High school notes: Optimist games founder Duarte dies

Published: Wednesday, Jul. 24, 2013 - 12:00 am | Page 7C
Last Modified: Wednesday, Jul. 24, 2013 - 6:37 am

Joe Duarte, a founder and longtime chairman of Optimist All-Star games as well as a friend and mentor to Sacramento-area high school coaches, died early Tuesday morning.

Duarte was diagnosed with acute leukemia earlier this month. He was 84.

Known to be proud and protective of his Optimist All-Star showcases that pitted high school seniors from the northern part of the Sacramento area against those from the south in myriad sports, Duarte told The Bee last year he took great joy from being around young athletes.

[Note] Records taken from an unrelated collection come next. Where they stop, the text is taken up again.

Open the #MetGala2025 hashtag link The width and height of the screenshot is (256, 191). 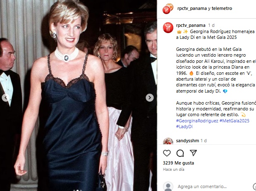234,121
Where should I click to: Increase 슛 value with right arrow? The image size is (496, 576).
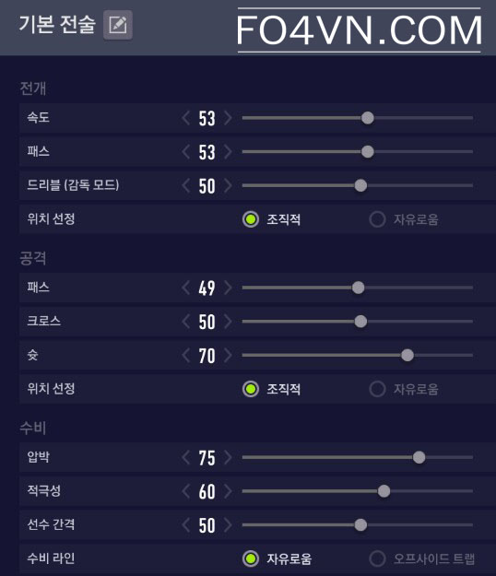228,355
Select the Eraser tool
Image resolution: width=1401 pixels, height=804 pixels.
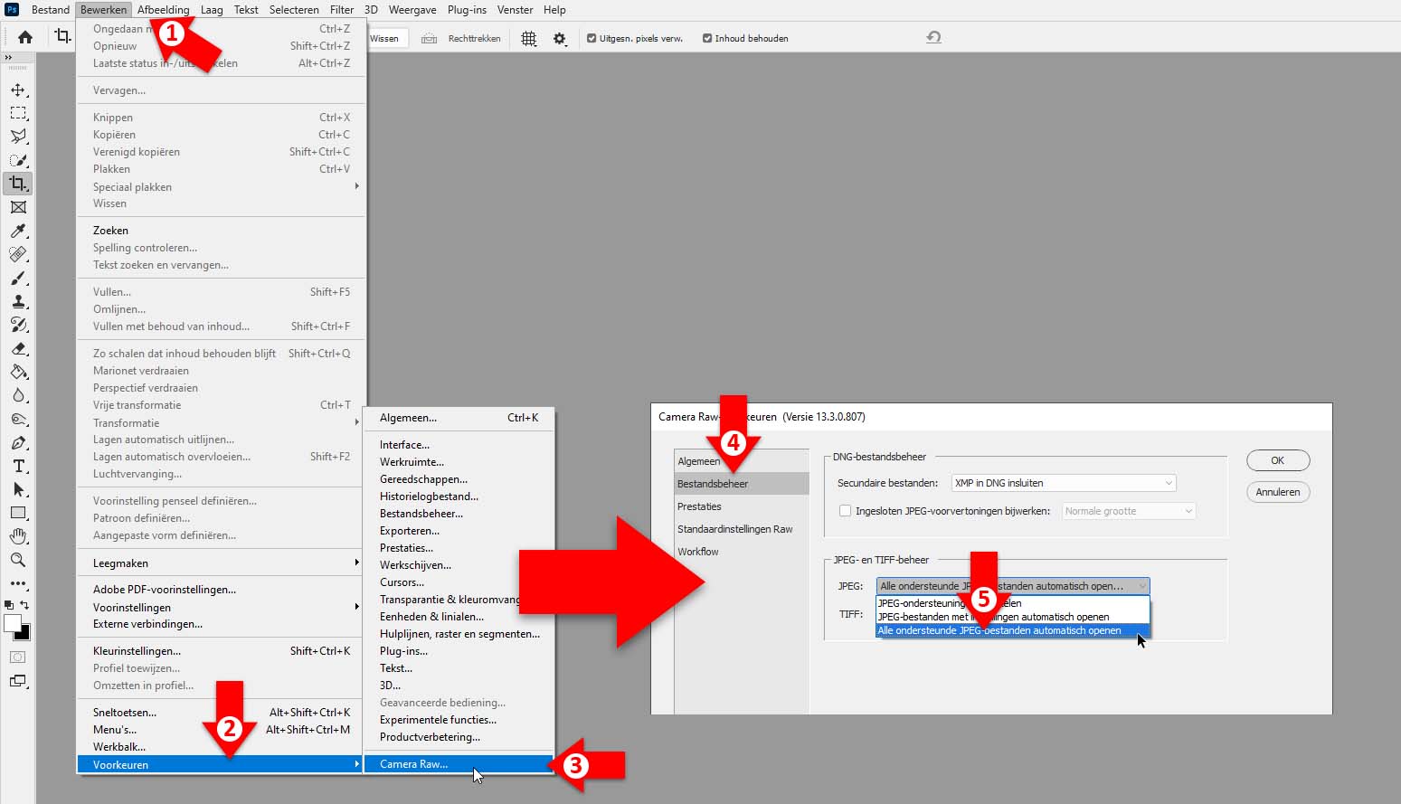point(18,349)
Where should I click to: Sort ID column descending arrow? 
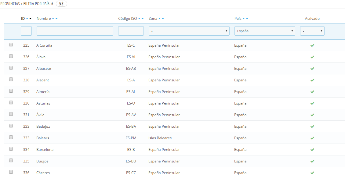[x=27, y=19]
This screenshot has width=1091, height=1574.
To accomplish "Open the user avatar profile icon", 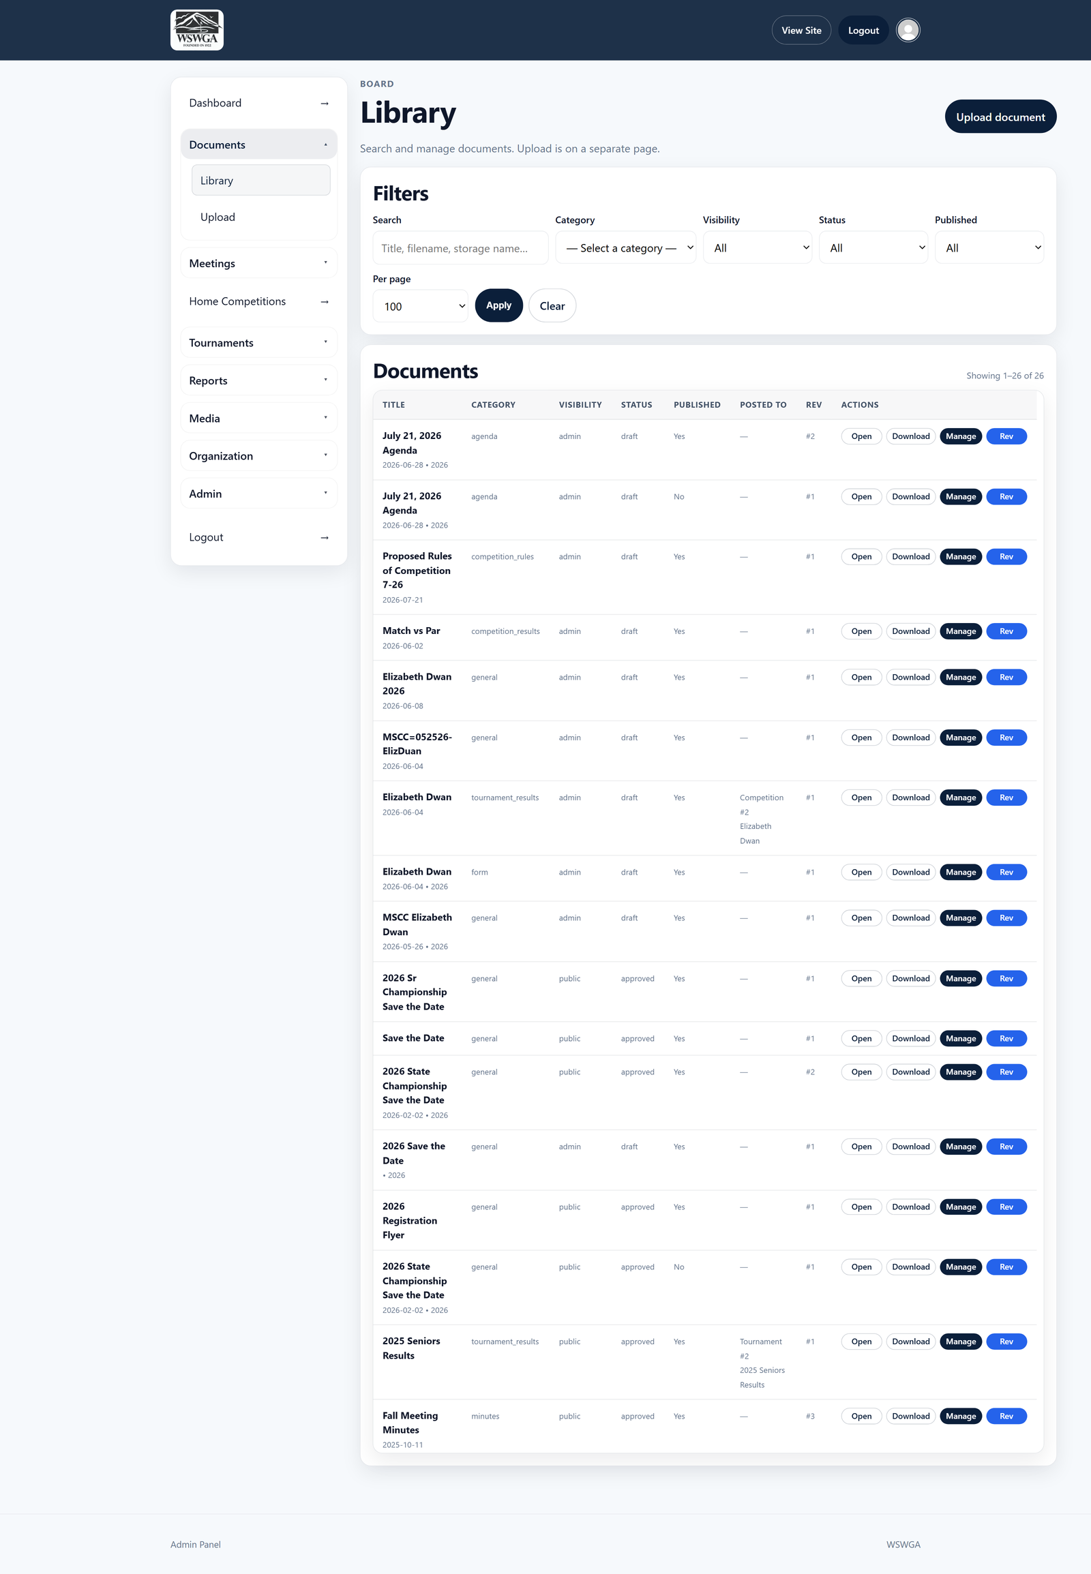I will click(908, 30).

"Kids and teams are such a big part of my life. You don't age as long as you're surrounded by young people."

The message reverberated to coaches who knew Duarte.

"Joe Duarte gave so much of his time to everybody, and he's one of the most iconic people in this town," said longtime Grant football coach Mike Alberghini, who knew Duarte for 40 years. "No one has ever done more to support All-Star games, young people or to help teams as Joe Duarte.

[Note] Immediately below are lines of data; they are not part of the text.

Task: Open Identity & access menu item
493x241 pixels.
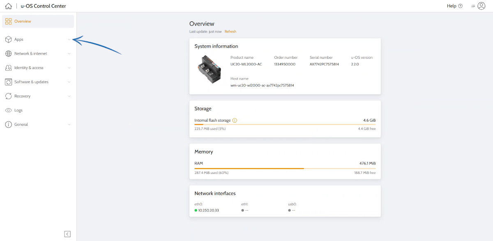Action: click(x=29, y=68)
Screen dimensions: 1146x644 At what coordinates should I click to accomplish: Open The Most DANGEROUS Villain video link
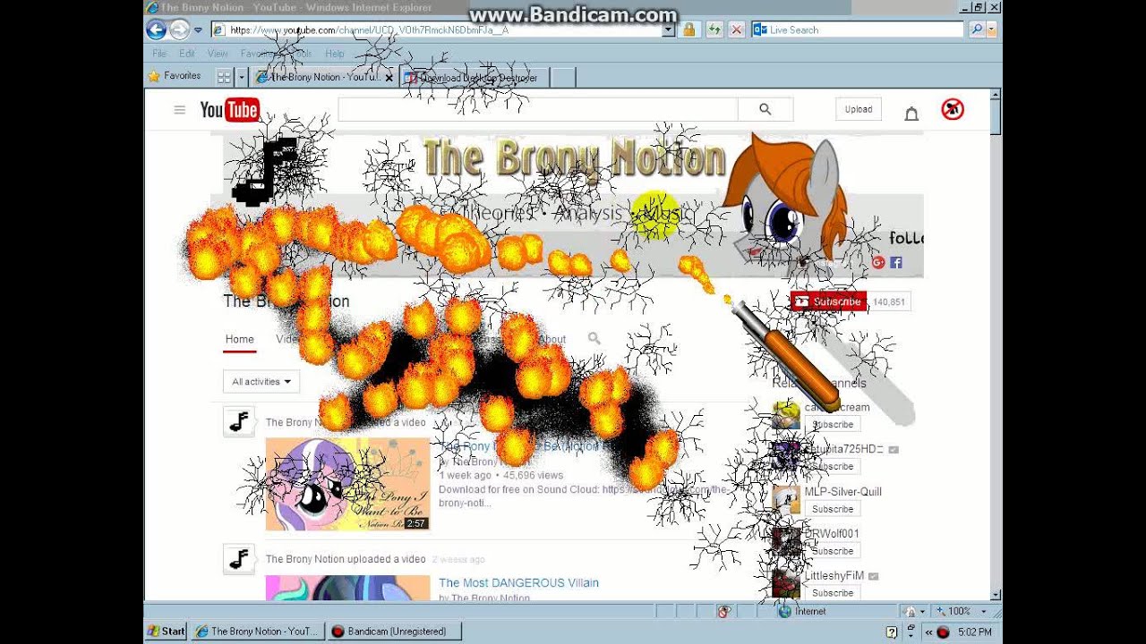[x=518, y=583]
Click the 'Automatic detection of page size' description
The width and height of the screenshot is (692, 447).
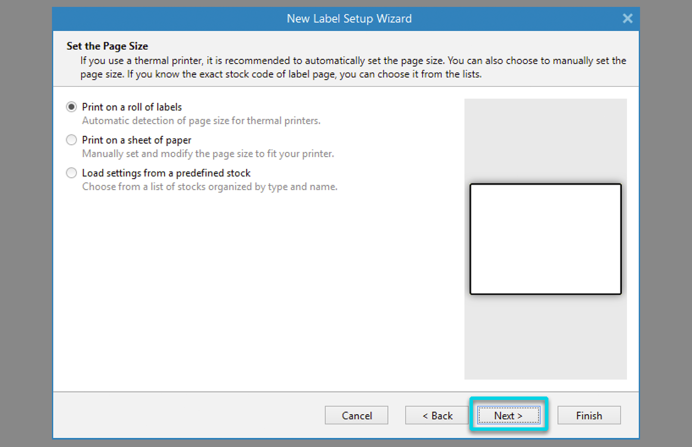(201, 121)
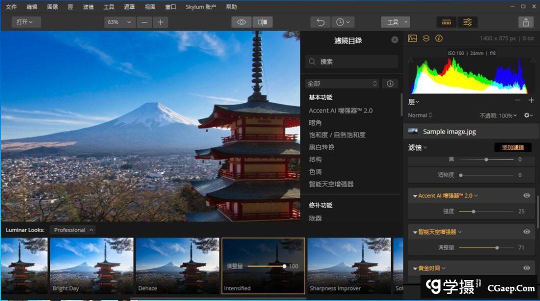Open the layers panel icon
Screen dimensions: 540x301
pyautogui.click(x=426, y=38)
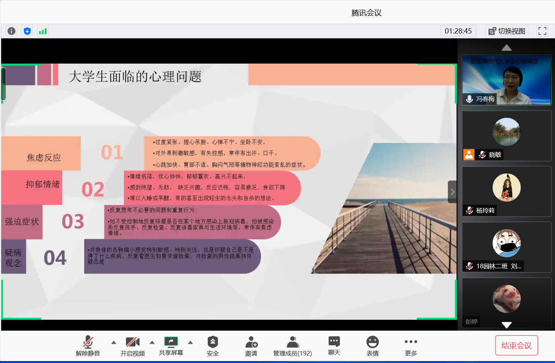
Task: Open the 表情 emoji reactions
Action: point(372,345)
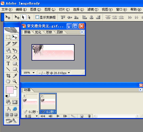This screenshot has width=143, height=132.
Task: Switch to the 优化 tab
Action: click(x=38, y=32)
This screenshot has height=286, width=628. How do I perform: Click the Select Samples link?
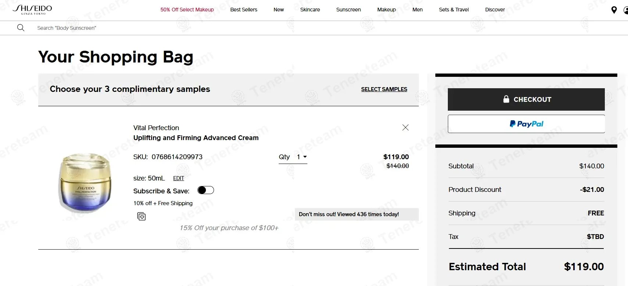tap(384, 89)
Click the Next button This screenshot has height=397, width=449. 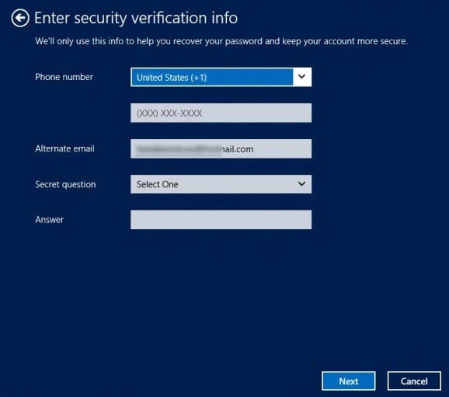click(349, 381)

"He was very meaningful in my life. He really helped me when I got started coaching. A few of us went to see him the other day, and he was in such good spirits. I'm real thankful for that last memory."

Duarte owned and operated the South Sacramento Sports Shop on Franklin Boulevard, outfitting regional teams and athletes in athletic gear and apparel. If a team couldn't afford equipment, Duarte made sure it got it anyway.

Duarte was paramount in the success of the Optimist All-Star football (56 years), baseball (42) and basketball (36) games. Quick to admit he didn't know a thing about the Internet or cellphones, nor was he necessarily willing to adapt, Duarte mailed ballots to schools for all-star selections. And he shared his disappointment if schools and coaches didn't promote their athletes.

At Optimist events, Duarte handed out programs, shook hands and beamed at the competition. In Optimist board meetings, Duarte could be engaging with jokes, or he could silence a room with a scowl.

Duarte also had a soft spot for umpires, in large part because his father with the same name umpired area baseball games for six decades.

Joe Duarte Sr. had a William Land Park baseball field named after him 30 summers ago. He died in 1994 at 84. Duarte Sr. once ejected his son from a Babe Ruth game at Land Park in the 1940s.

"He thought I missed a pitch and came running in from center field," Duarte Sr. said of his son. "I said, 'Keep on running, Junior. You're done!' "

Recalled Duarte last year: "If I have anything near the good reputation as my dad, then I know that I've lived a great life."

Duarte is survived by his wife, Phyllis, and three children. Services are pending.

Hornets commits – Sacramento State has received verbal scholarship commitments from three area athletes, who will be seniors this fall: Oak Ridge girls basketball guard Ali Bettencourt, Burbank defensive end Printess Johnson and Valley Christian infielder-pitcher Jeremiah Moore.

Fasani move – Randy Fasani, the nation's No. 1 quarterback prospect while at Del Oro in the mid-1990s who went on to play at Stanford, has been named head football coach at Ripon Christian, a rising Sac-Joaquin Section program.

Fasani is an agricultural sales representative for Sierra Gold Nurseries following law enforcement stints in Visalia and Roseville.

He was the offensive coordinator and assistant head coach last season at Ripon Christian, which went 9-3.